Serafin Unus Pasi | 19 Agustus 2022, 20:21
Jerman. (c) AFP
Jerman. (c) AFP

Bola.net - Usaha timnas Jerman untuk mempertahankan gelar juara bertahan di Piala Dunia 2018 berakhir nelangsa. Der Panzer harus terhenti di babak fase grup usai secara mengejutkan kalah dari Korea Selatan dengan skor 0-2.

Dengan hasil itu, Der Panzer hanya mampu mengoleksi tiga poin dari satu kemenangan di tiga laga fase grup.

Tersingkirnya Jerman ini merupakan sebuah kejutan di ajang Piala Dunia 2018, karena Der Panzer adalah tim unggulan dan minimal bisa lolos dari fase grup ajang tersebut. Namun, dengan hasil minor yang diraih, tak mengejutkan jika melihat performa para penggawa Jerman yang terseok-seok di fase grup.

Jerman langsung mengalami antiklimaks alias menukik tajam saat menghadapi Korea Selatan, usai menang 2-1 atas Swedia pada laga sebelumnya. Pesaing di grup F, Swedia justru lolos ke babak 16 besar usai mengalahkan Meksiko 3-0. El Tri juga lolos meski kalah karena lawannya itu masih unggul poin.

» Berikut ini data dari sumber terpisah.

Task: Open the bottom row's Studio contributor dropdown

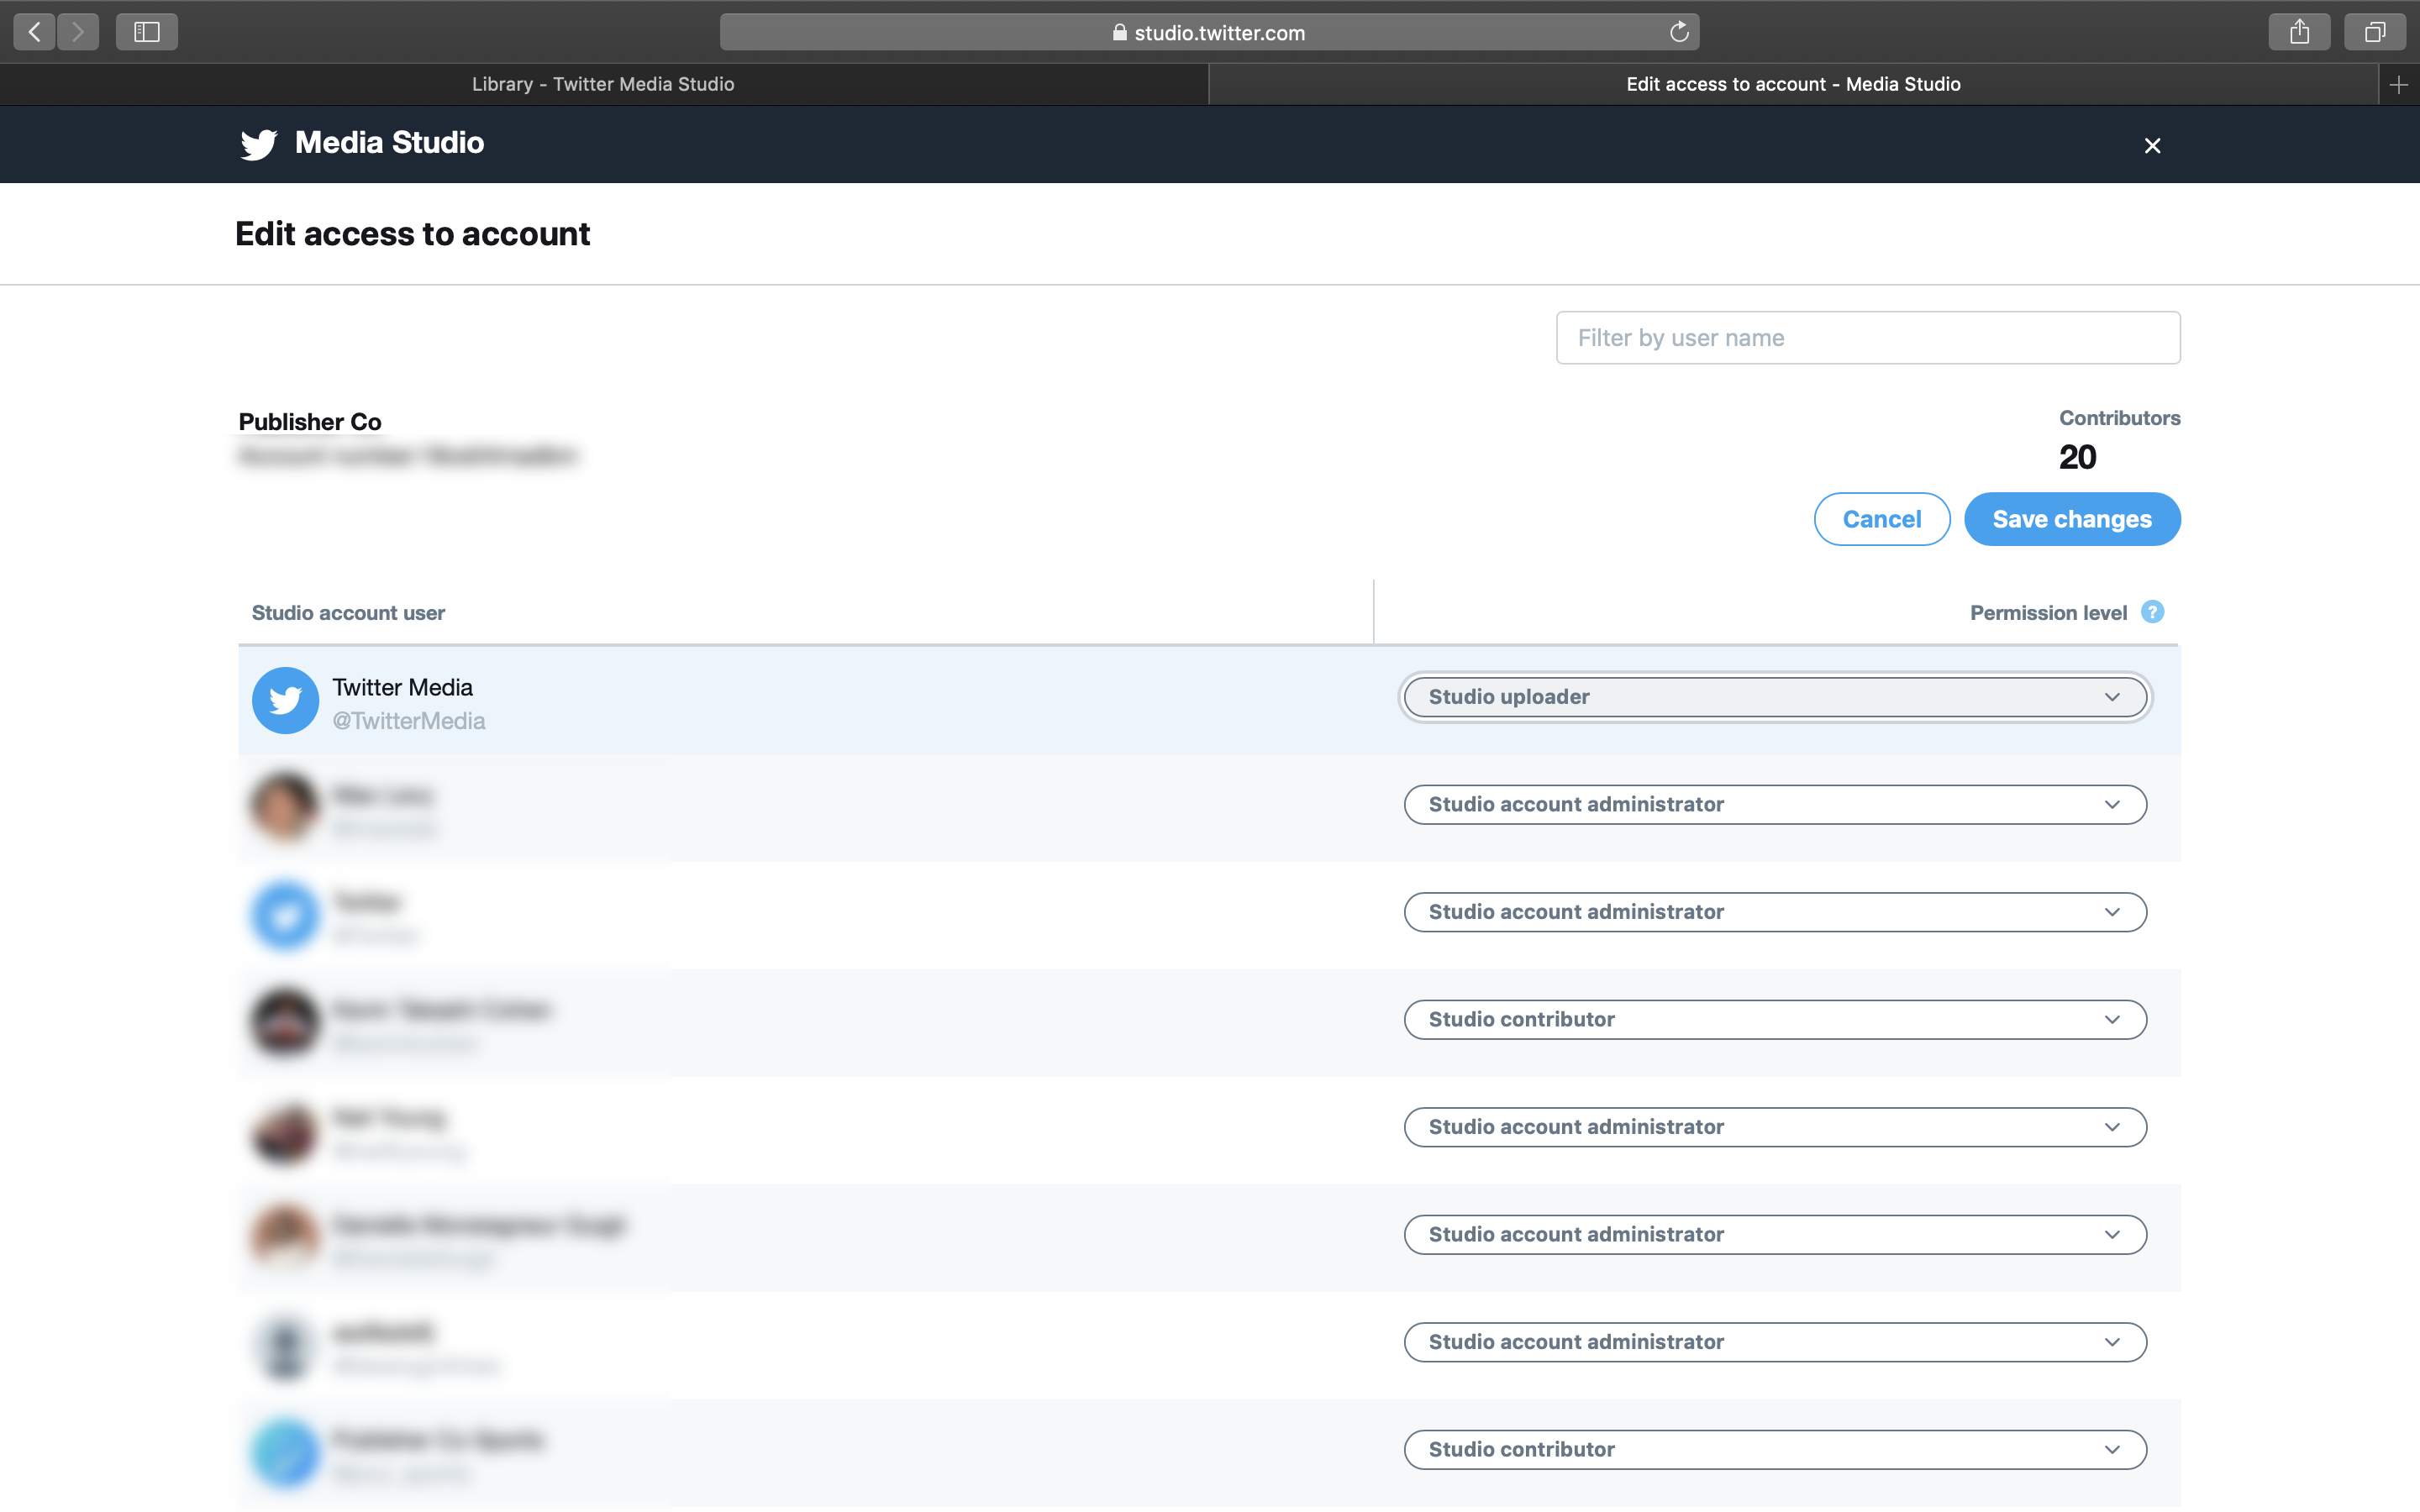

Der Panzer bahkan masih kalah selisih gol dari Korea Selatan yang memiliki poin sama. Jerman pun harus menanggung aib berakhir di dasar klasemen Grup F sebagai tim yang awalnya berstatus unggulan.

1 dari 4 halaman

Ulangi Catatan Kelam 1938

Mesut Ozil Dan Joachim Loew (c) AP

Mesut Ozil Dan Joachim Loew (c) AP

Dengan gagalnya Der Panzer pada gelaran Piala Dunia 2018 mengulang sebuah peristiwa kelam. Dalam gelaran yang diselenggarakan di Rusia tersebut, Jerman mencatat dua kekalahan dan satu kemenangan.

Hasil negatif yang diaraih tim asuhan Joachim Low itu, membuat sang juara bertahan finis di posisi paling buncit dengan raihan hanya tiga poin. Bagi Der Panzer, ini menjadi kali kedua mereka tersingkir di fase grup Piala Dunia.

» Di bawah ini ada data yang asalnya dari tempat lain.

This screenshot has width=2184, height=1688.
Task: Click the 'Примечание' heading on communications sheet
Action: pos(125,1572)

Kali pertama Der Panzer mengalaminya adalah pada edisi 1938 di Perancis. Bedanya, saat itu peserta masih berjumlah 16 tim. Dengan kata lain, Jerman mengulangi tragedi 80 tahun lalu.

2 dari 4 halaman

Kutukan Berlanjut

Jerman (c) AFP

Jerman (c) AFP

Tak bisa dipungkiri, tersingkirnya Jerman di Piala Dunia juga melanjutkan sebuah kutukan. Pada dua edisi terakhir gelaran paling akbar di sepak bola itu, para juara bertahan harus tersingkir secara tragis di fase grup.

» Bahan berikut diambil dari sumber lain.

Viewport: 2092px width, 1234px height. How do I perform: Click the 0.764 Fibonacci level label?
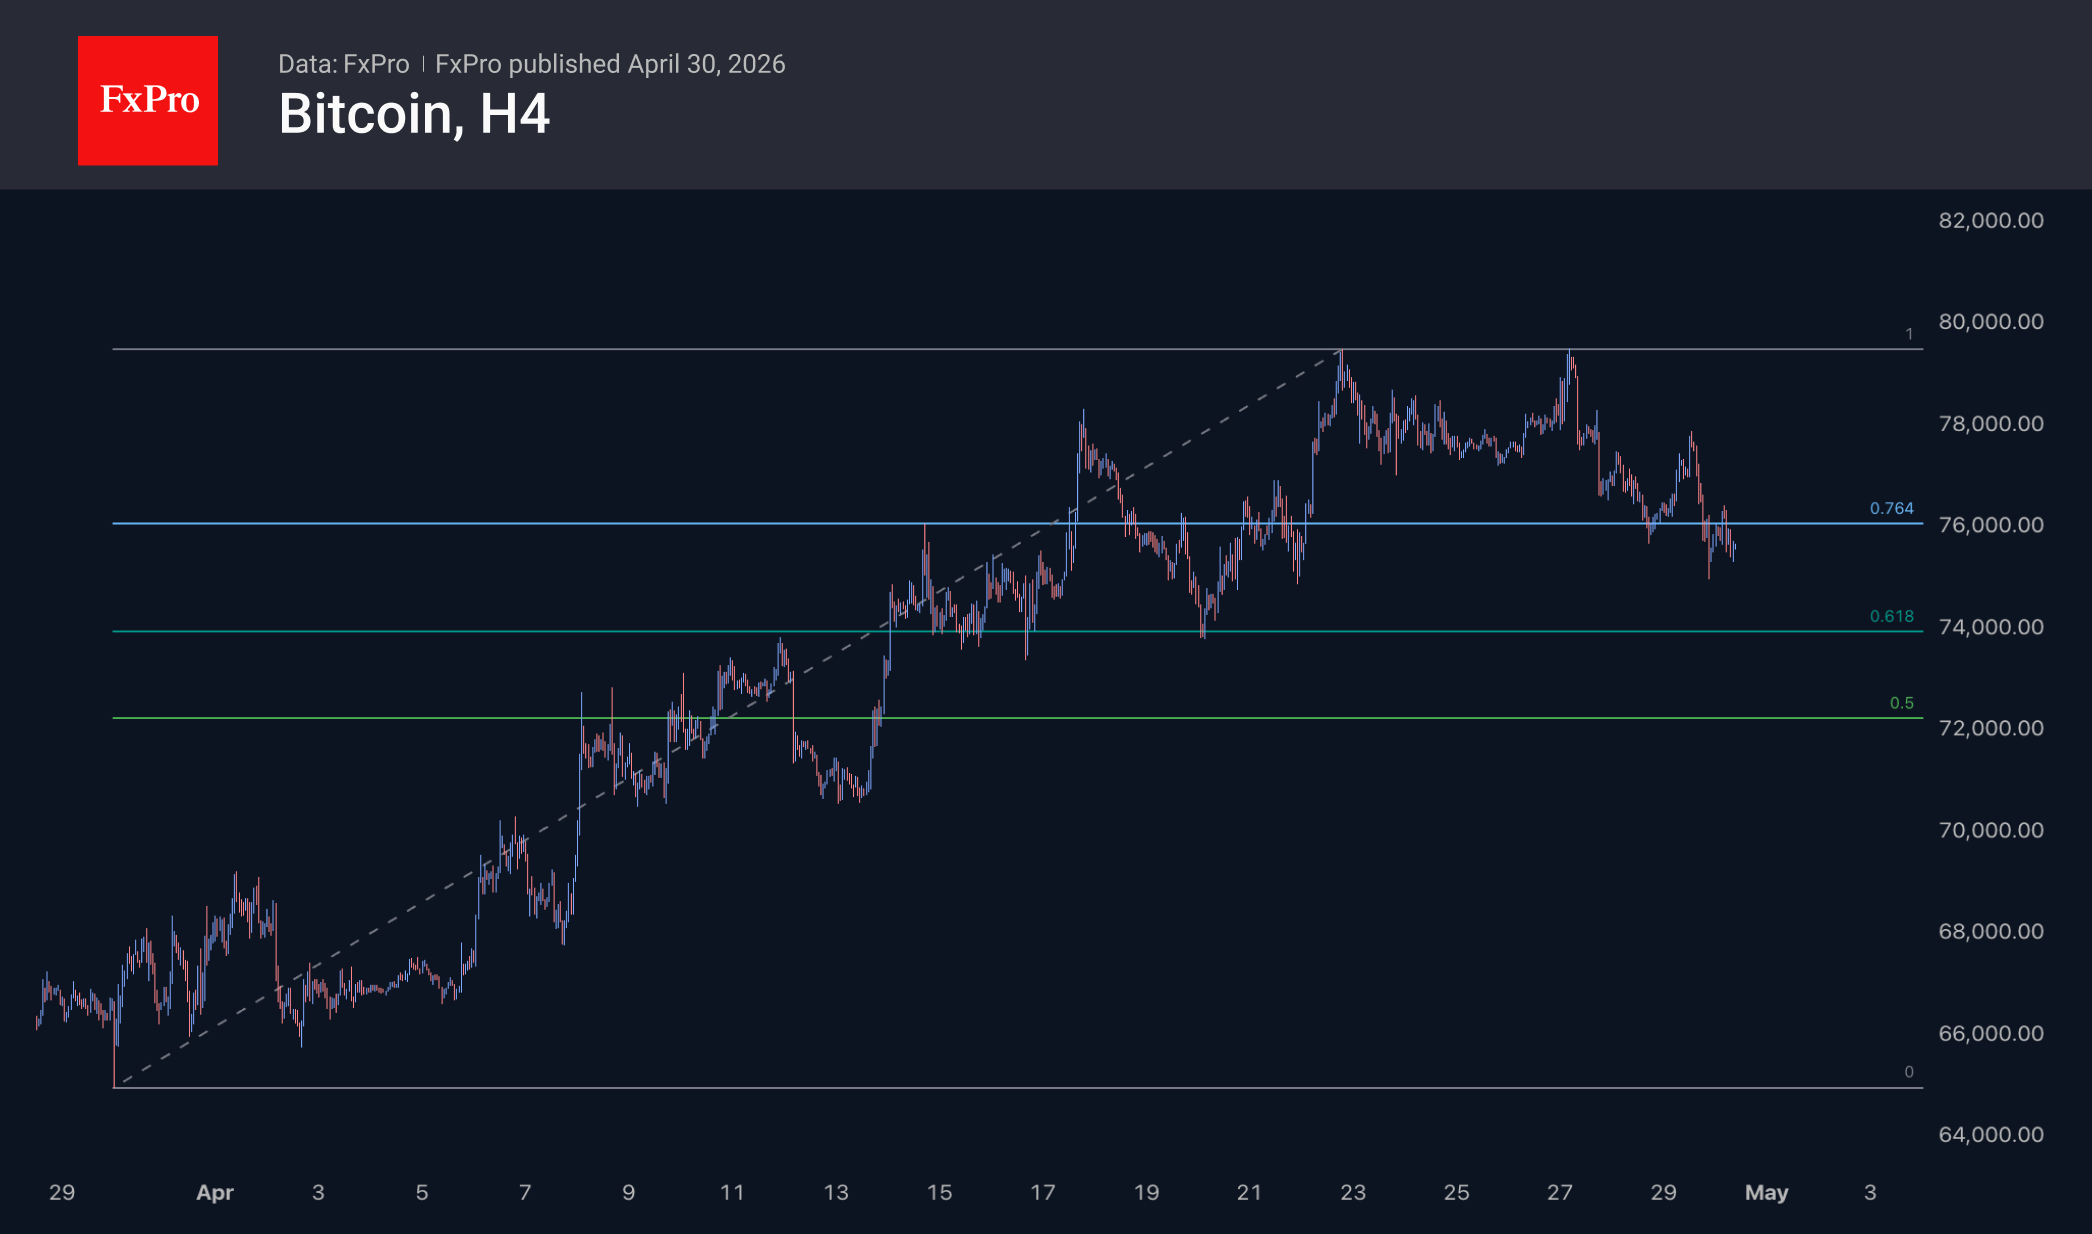[1891, 508]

Italia, yang merupakan kampiun pada tahun 2006, hanya bisa melangkah sampai babak penyisihan grup di Piala Dunia 2010. Dan pada gelaran Piala Dunia 2014, juara bertahan di edisi 2010, Spanyol juga mengalami derita serupa.

3 dari 4 halaman

Mencetak Gol Paling Sedikit

Dua pemain Jerman, Mats Hummels dan Mario Gomez (c) AP

Dua pemain Jerman, Mats Hummels dan Mario Gomez (c) AP

Jerman adalah juara bertahan kedua yang paling sedikit mencetak gol di babak penyisihan. Di Piala Dunia 2018 ini Jerman hanya mampu mencetak dua gol dari tiga laga dan kebobolan 4 gol.

Rekor pertama masih dipegang oleh Prancis pada Piala Dunia 2002. Saat itu Les Blues sama sekali tak mencetak gol.

4 dari 4 halaman

Kalah untuk Pertama Kalinya dari Tim Asia

Korea Selatan vs Jerman (c) AP

Korea Selatan vs Jerman (c) AP

Timnas Korea Selatan menang 2-0 atas Jerman pada laga terakhir Grup F Piala Dunia 2018. Kemenangan itu pun membuat Taegeuk Warriors mengukir sejarah.

Korea Selatan menjadi tim asal Asia pertama yang berhasil mengalahkan juara Piala Dunia, di seluruh ajang, baik turnamen resmi ataupun laga persahabatan.

“Saat ini sulit untuk mengatakan mengapa kami telah tersingkir. Kekecewaan kami sangat besar karena telah tersingkir pada turnamen ini. Kami tidak pantas untuk memenangkan Piala Dunia. Sekali lagi, kami tidak layak untuk lolos ke babak 16 besar,” ujar Low seperti dilansir Sportsmole.